** START OF SUPPLIED INFORMATION **
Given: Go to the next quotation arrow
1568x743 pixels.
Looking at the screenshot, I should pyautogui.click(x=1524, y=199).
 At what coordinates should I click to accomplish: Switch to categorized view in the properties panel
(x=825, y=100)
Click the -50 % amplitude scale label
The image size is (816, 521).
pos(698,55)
** END OF SUPPLIED INFORMATION **
** START OF SUPPLIED INFORMATION **
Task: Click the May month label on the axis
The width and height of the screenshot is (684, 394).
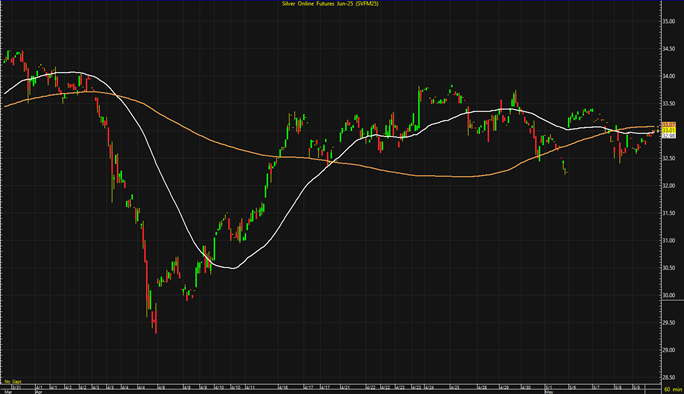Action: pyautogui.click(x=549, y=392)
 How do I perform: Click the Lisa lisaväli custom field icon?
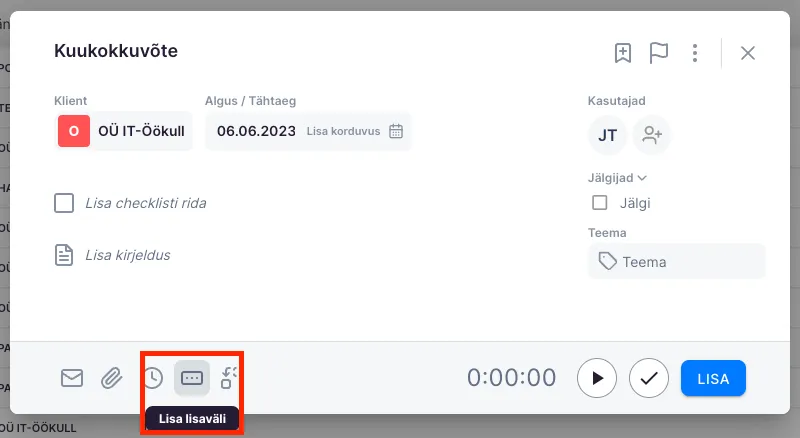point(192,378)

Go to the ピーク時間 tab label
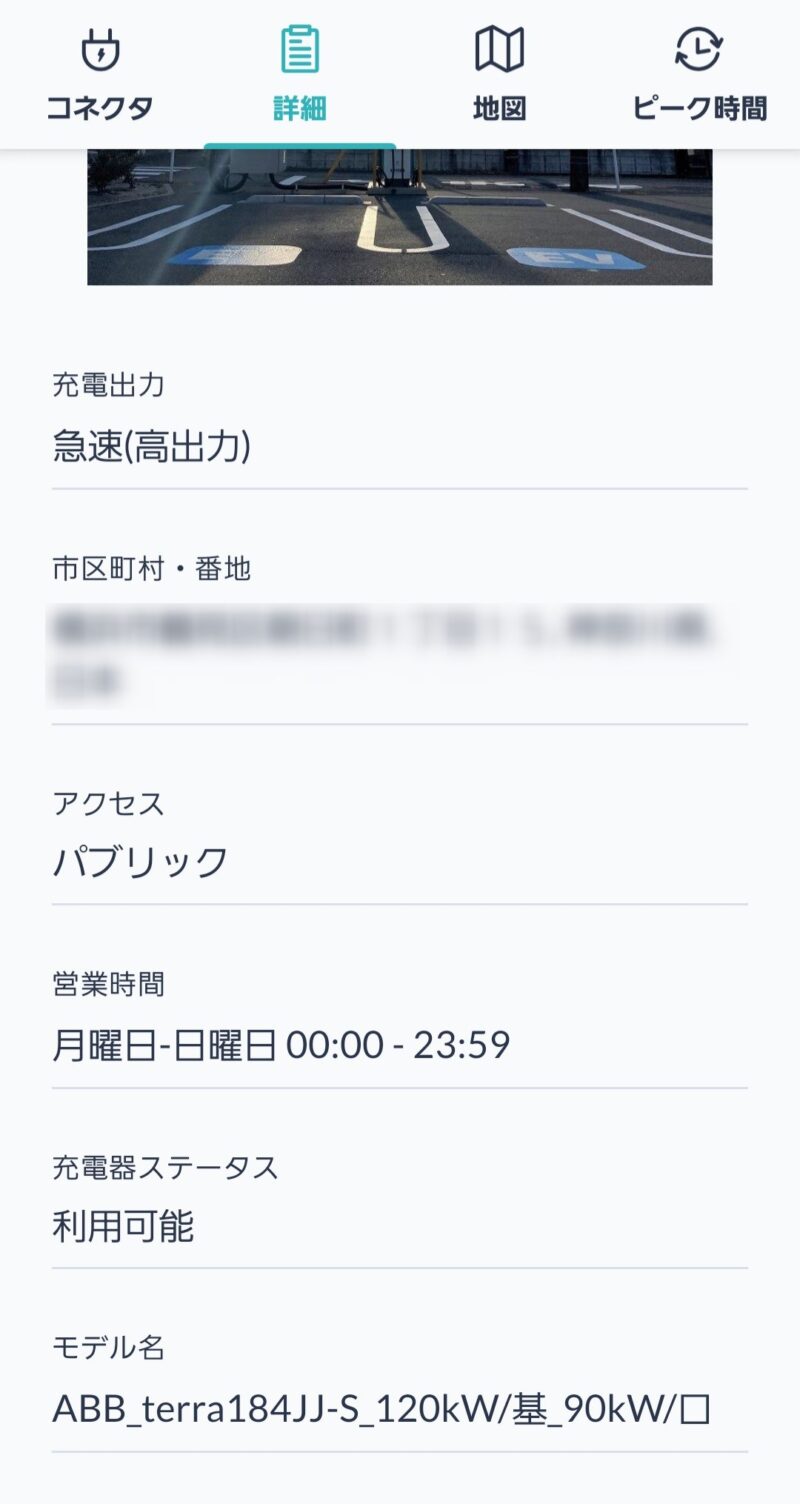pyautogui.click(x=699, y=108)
** END OF SUPPLIED INFORMATION **
** START OF SUPPLIED INFORMATION **
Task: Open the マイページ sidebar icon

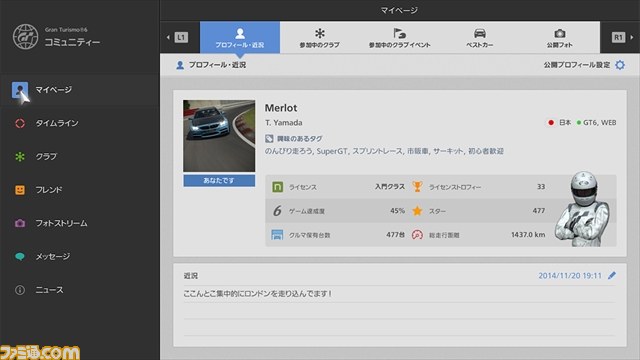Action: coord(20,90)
** END OF SUPPLIED INFORMATION **
Revise the items starting at the line containing "Given: Go to the next quotation arrow" and ending at the line containing "pos(698,55)", with both of those lines included. Replace "amplitude" with "volume" and leave everything else unchanged.

**RIGHT ANSWER**.
Given: Go to the next quotation arrow
1568x743 pixels.
Looking at the screenshot, I should pyautogui.click(x=1524, y=199).
 At what coordinates should I click to accomplish: Switch to categorized view in the properties panel
(x=825, y=100)
Click the -50 % volume scale label
The image size is (816, 521).
pos(698,55)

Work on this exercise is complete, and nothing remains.